■ ACTION ITEM A: Restate the judgment passage's paragraph beginning "The next circumstance is the association" as a short bulleted list, keeping its main facts.
■ ACTION ITEM B:
Decide whether each statement agrees with the judgment passage. Answer yes or no, and quote the words of the passage that settle it.
(i) The accused No. 4 had excess baggage and lacked money.
(ii) The suit-case carried a name tag of the accused No. 1.
(iii) Exh. P-29 was a list that Usha sent to the accused No. 3.
■ ACTION ITEM C: Carry the judgment passage forward from its final sentence, keeping its legal reasoning and tone.

The next circumstance is the association of the accused No. 1 with the accused No. 4 and presence of her suit-case in one of the containers. The attempt to connect this fact with the accused No. 1 assumes, without any foundation in evidence, that the accused No. 1 was concerned with the four containers. The prosecution is not entitled to assume anything; every fact, every inference must flow from the evidence. The accused No. 4 had to ask Viju to send the suit-case in the container because she had excess baggage and did not have money. There is no evidence to show that the accused No. 1 knew of this suit- case. The suit-case finds a place in Exh. P-29, the list sent by Usha to the accused No. 3. But significantly, against this suit-case mentioned in the list, the name of “Mane” is written. Presumably, “Mane” means the accused No. 5. This act by the sender of Exh. P-29 excludes the connection of the accused No. 1 with the suit-case. Significantly, the suit-case had the name tag of Victoria Vaz, accused No. 4 which destroys the case against the accused No. 1.

(Saved data entries)

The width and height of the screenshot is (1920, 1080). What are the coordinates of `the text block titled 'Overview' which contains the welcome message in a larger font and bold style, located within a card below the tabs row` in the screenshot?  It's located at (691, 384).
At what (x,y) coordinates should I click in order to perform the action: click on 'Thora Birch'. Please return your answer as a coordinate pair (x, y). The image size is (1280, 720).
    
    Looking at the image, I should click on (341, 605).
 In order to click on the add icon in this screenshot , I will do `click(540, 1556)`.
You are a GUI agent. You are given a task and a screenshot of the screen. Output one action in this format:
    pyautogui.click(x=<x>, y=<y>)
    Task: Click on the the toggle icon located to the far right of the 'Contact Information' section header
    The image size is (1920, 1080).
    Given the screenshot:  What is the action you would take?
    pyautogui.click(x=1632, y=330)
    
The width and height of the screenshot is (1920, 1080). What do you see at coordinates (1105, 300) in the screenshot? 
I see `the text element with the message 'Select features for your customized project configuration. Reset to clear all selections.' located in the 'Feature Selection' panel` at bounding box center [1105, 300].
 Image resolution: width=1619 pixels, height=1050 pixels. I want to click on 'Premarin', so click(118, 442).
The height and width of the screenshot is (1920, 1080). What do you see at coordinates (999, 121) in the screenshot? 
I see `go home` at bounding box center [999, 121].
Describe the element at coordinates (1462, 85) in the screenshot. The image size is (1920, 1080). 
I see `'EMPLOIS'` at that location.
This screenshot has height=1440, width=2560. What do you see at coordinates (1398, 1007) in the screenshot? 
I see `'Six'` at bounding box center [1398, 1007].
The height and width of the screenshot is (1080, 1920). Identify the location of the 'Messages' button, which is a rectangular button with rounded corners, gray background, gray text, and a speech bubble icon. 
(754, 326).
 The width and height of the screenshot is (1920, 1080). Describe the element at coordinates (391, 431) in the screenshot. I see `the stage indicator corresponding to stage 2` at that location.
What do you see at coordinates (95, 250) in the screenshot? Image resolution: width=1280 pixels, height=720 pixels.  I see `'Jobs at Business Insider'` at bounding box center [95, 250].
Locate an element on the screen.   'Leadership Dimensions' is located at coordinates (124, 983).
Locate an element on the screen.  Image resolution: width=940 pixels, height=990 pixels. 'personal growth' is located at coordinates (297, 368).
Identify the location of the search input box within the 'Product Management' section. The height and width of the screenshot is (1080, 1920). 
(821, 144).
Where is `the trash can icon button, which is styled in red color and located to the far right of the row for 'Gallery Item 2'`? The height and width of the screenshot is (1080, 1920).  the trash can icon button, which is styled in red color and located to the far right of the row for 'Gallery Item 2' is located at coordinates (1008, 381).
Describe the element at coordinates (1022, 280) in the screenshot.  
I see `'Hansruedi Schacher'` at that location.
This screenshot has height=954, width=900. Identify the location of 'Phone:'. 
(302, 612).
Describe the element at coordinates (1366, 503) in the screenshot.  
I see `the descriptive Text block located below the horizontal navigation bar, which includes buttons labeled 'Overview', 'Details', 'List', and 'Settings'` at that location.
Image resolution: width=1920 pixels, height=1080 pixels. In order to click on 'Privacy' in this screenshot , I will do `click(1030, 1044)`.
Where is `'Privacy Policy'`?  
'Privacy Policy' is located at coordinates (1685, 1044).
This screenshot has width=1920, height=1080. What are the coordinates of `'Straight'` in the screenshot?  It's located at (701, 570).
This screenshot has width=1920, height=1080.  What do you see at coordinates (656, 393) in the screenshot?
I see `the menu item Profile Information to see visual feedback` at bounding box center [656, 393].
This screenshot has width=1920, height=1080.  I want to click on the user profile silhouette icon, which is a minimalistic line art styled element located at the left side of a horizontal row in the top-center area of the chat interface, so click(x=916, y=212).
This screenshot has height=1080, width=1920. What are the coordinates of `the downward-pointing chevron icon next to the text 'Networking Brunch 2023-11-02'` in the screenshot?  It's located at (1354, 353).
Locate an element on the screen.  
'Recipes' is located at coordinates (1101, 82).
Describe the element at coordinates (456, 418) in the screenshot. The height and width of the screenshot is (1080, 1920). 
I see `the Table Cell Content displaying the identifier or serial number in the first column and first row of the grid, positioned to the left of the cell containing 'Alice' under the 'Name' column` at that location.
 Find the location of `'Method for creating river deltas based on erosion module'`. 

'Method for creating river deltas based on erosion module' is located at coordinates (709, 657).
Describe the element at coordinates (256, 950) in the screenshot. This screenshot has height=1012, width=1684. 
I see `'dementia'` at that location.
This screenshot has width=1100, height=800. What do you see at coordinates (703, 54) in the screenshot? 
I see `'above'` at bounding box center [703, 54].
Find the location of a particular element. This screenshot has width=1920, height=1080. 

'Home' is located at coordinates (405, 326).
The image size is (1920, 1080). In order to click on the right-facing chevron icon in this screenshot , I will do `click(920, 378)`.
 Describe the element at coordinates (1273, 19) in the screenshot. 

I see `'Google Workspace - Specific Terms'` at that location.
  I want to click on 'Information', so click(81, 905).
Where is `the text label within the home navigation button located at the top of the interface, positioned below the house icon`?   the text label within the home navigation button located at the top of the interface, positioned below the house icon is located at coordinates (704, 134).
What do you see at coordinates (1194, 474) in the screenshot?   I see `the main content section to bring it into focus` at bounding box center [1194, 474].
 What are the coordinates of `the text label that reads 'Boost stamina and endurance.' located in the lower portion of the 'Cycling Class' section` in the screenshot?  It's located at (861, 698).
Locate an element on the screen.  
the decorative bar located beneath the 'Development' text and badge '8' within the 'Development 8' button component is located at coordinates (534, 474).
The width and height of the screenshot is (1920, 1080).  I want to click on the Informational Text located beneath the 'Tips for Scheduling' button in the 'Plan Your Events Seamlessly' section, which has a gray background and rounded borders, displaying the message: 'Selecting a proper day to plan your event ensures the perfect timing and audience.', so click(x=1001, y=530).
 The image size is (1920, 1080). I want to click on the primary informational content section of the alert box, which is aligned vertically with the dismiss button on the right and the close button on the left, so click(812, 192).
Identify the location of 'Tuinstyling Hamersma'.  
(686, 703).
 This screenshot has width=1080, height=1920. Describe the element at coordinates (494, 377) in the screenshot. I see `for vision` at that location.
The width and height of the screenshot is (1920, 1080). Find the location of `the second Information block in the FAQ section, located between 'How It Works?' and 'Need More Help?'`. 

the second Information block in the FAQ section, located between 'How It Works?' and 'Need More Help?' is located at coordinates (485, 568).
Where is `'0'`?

■ EXERCISE ANSWER A:
- The prosecution ties the accused No. 1 to the suit-case of the accused No. 4 found in one of the containers. This rests on an unsupported assumption that the accused No. 1 was concerned with the four containers.
- The prosecution may not assume anything. Every fact and inference must come from the evidence.
- The accused No. 4 asked Viju to send the suit-case in the container because she had excess baggage and no money.
- No evidence shows that the accused No. 1 knew of the suit-case.
- Exh. P-29, the list Usha sent to the accused No. 3, includes the suit-case with the name "Mane" written against it, presumably meaning the accused No. 5. This excludes any connection of the accused No. 1 with the suit-case.
- The suit-case bore the name tag of Victoria Vaz, the accused No. 4, which destroys the case against the accused No. 1.

■ EXERCISE ANSWER B:
(i) Yes: "because she had excess baggage and did not have money"
(ii) No: "the suit-case had the name tag of Victoria Vaz, accused No. 4"
(iii) Yes: "Exh. P-29, the list sent by Usha to the accused No. 3"

■ EXERCISE ANSWER C:
6. Having regard to the totality of the circumstances set out above, the case of the prosecution is based on loosely spread circumstances. Each of the circumstances set out in paragraph 2 above taken individually, does not point to the guilt of the accused No. 1. The association between the families can be an innocent fact. The relation of the accused No. 4 Victoria Vaz with the accused No. 1 is also a neutral circumstance so far as the accused No. 1 is concerned. The evidence points out to the fact that the accused No. 4 Victoria Vaz could have acted independently without the accused No. 1 knowing about her act. The suit-case belongs to the accused No. 4 who gave it to Viju. In the absence of any evidence of the knowledge by the accused No. 1 that the suit-case was kept in the container, the chain which the prosecution seeks to build is snapped. The initials “B. K.” might have been a good starting point to suspect someone, but it does not constitute the evidence of the fact that “B. K.” means Bharat Kalyani. Such conclusion demands some evidence to unfold what the letters “B. K.” means; the prosecution has none. In Exh. P-29, the name “Mane” is shown against the suit-case. Therefore, this fact does not connect the accused No. 1 with the suit-case though it may connect “Mane” with it.

These circumstances do not even raise a reasonable suspicion. The circumstances set out in paragraph 2 above, may be taken to have been prove. On the basis of these circumstances, the prosecution cannot go on for a trial of the offences under the Customs Act. What the prosecution will produce at the trial, is its suspicion, the loose circumstances and conjectures to make up for the absence of legally admissible evidence. In my opinion, the evidence in possession of the prosecution shows that there is nothing to go to a trial so far as the accused No. 1 is concerned.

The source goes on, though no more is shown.